I haven’t messed around with this, but I assume just set it to false and then you could detect if the ray doesn’t hit terrain water then you can stop the force.
the last argument, IgnoreWater (which is a bool value) can be used to make sure the ray isnt hitting water, since that’s not what you are looking for.
So you could cast a ray going down from the bottom of the boat, and listen for what it hits. So heres a script example:
local objecthit, hitposition = workspace:FindPartOnRay(YourRayHere, YourRaftHere, false, true) -- last argument is true to make sure we arent listening for water
if objecthit.Name == "Terrain" or objecthit.ClassName == "Part" then
if (YourRayHere.Origin - hitposition).magnitude < 2 then -- checking if the terrain is close enough to the raft's hull
--stop your raft
end
end
Heres another way to make your ray have a limit to how far it can detect parts, to make sure you aren’t just stopping when your ray hits the bottom of the lake, which is clearly not water.
I wasn’t giving you a script, I was giving you a snippet of a larger script. My purpose in responding to you wasn’t just to give you a script, because it won’t help anyone to learn. I was trying to show you a Method from which you can implement it into your own code.

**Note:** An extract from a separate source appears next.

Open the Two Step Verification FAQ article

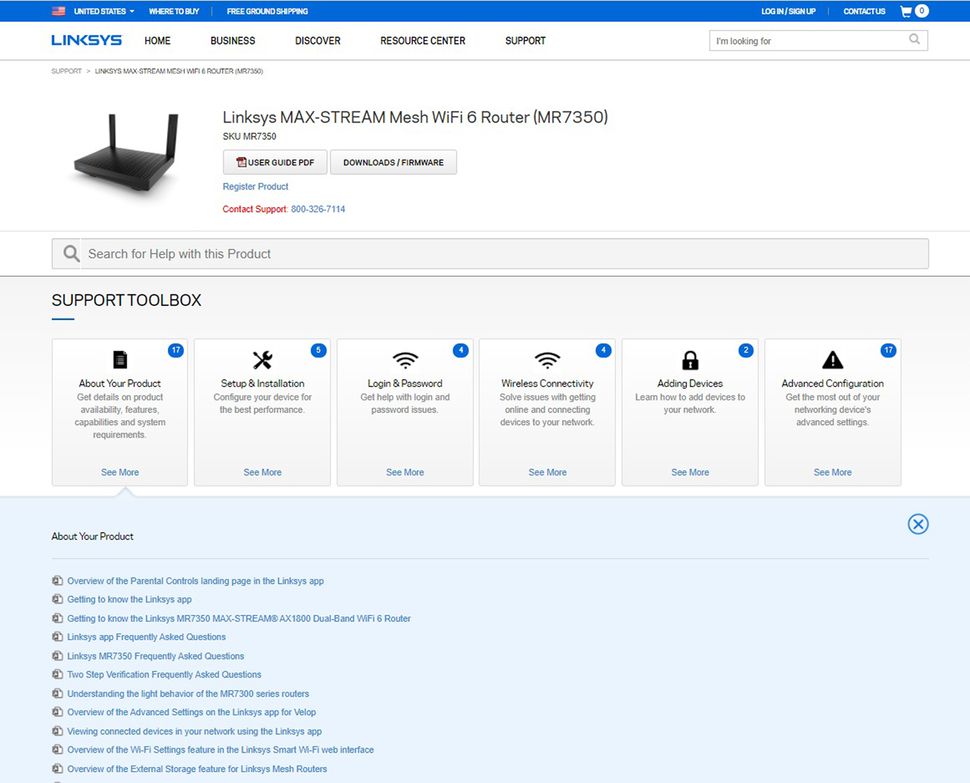tap(163, 674)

Ik,I did but it is not working.I was checking it out in smaller scale like if it works it would print but nothing happens thats why I was asking if there is something I could fix
local objecthit, hitposition,normal,material = workspace:FindPartOnRayWithWhitelist(YourRayHere, {workspace.Terrain}, false, false)
local hitwater = false
if objecthit.Name == "Terrain" and material == Enum.Material.Water then
hitwater = true
end
--if hitvalue is false, cancel out velocity in that corners direction. Otherwise, do nothing.

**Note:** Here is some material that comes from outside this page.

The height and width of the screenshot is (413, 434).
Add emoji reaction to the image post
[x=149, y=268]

I tested the place. First things first, the code is in a local script so it doesn’t run. You need to place it in a server script if you want it to run server-side.
Also I’ve found out the issue. The problem is that the position of the raft is already in the water, so it ignores the water and the next thing the ray picks up is the grass underneath. Rays have this weird thing where if the starting position is within a part, it ignores that part. To fix this is simple, set the starting position of the ray to be a little bit higher than the raft position. I changed the first line to this and it worked:
You might also wanna have a ray being cast from a position in the front and one in the back so that if you accidently hit land you’re still able to go back.
So I edited the script and it is working fine but the problem is that now how can I repeat the script efficiently every time the raft moves to check the raft is not on Land
Bad idea. I would use a RunService.Stepped loop if done on the server, or a RunService.Heartbeat loop on the client. This is not an expensive call, one ray a frame is nothing. If you have some sort of event that fires when the ship moves, use that though.
How is it a bad idea? I’ve done checks like this countless of times and I never had to do it every frame. The ship doesn’t move fast enough that you need to check every frame. If anything, the wait delay could be dropped lower to like 0.1 if you want more precision, but definitely not every frame.
You can do around 60,000 raycast calls without any performance issues. There’s no reason to do it in a fixed amount of time as slow as 0.5 seconds, There can be visible time delays which makes it look horrible. Why would you not do it every frame?